In sum, we failed to find evidence that integration of problem solving strategies with adherence enhancement procedures improves the course of dyspnea related disability more than a simpler personalized intervention focusing on adherence to rehabilitation and medical care in depressed COPD patients. Regardless of intervention, 39 percent of depressed COPD patients had an improvement in dyspnea related disability over 26 weeks, while disability remained essentially stable in the rest. Improvement or no worsening of disability is a favorable outcome in patients with a severe, deteriorating medical illness. These findings favor PID-C, a simple to administer, personalized adherence enhancement intervention. The efficacy of PID-C will need to be further tested in large community based studies. If shown that it can be taught with fidelity to bachelor and masters-level rehabilitation clinicians and found effective, it can be integrated in the care of COPD patients.
Supplementary Material
Highlights.
Both PID-C and PSA led to improvement or no worsening of dyspnea related disability in patients with major depression and severe COPD.
Exploratory latent class growth modeling identified two distinct dyspnea related disability trajectories.
Dyspnea related disability improved in 39% of patients and remained unchanged in the rest.
Patients whose dyspnea related disability improved had severe disability and weak sense of control over their condition at baseline.

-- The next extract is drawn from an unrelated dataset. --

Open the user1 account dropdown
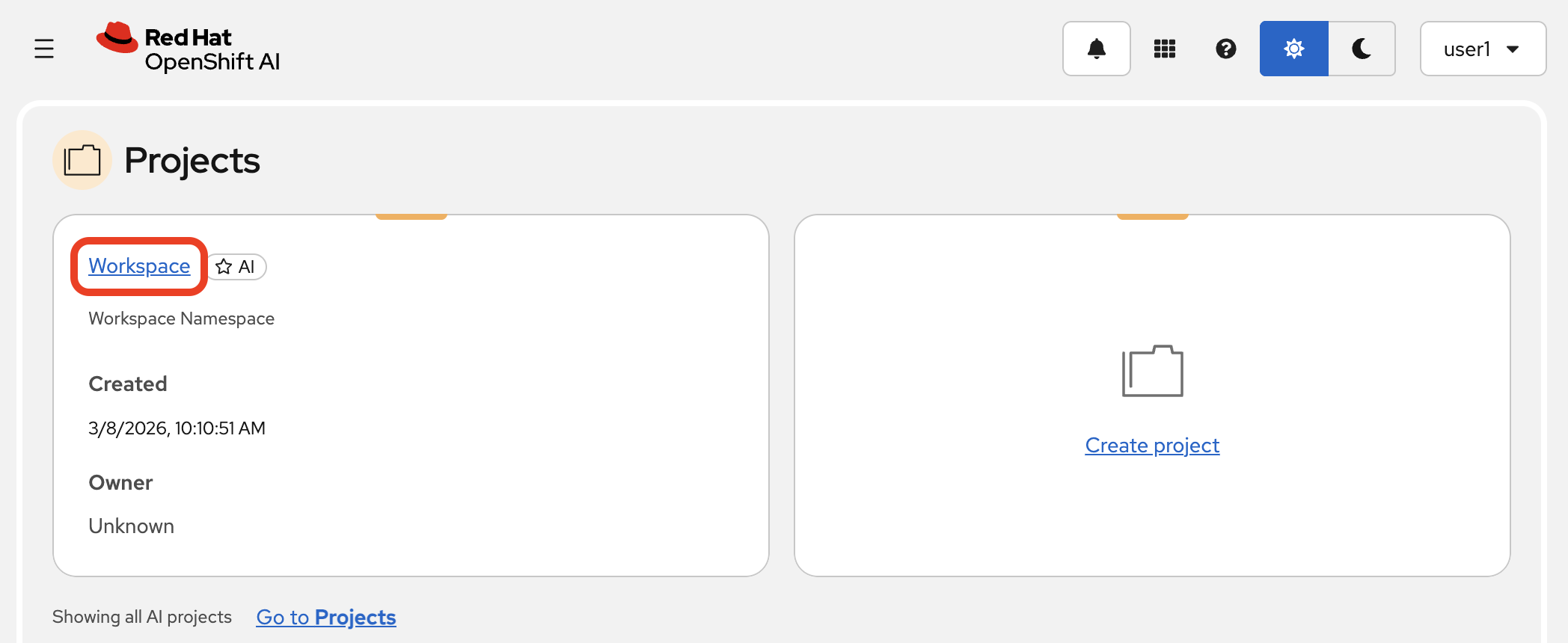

PID-C is compatible with the expertise of clinicians working in community-based rehabilitation programs and can become part of the care of depressed COPD patients.
Acknowledgments
Funding/Support: NIMH grants R01 MH076829, P50 MH113838, T32 MH019132 and by the Sanchez Foundation. Dr. Novitch is partially supported by a grant from the Will Rogers Institute.
Footnotes
Conflicts of Interest: Dr. Alexopoulos serves at the speakers’ bureaus of Takeda, Lundbeck, Otsuka, and Sunovion. No other authors report conflicts of interest.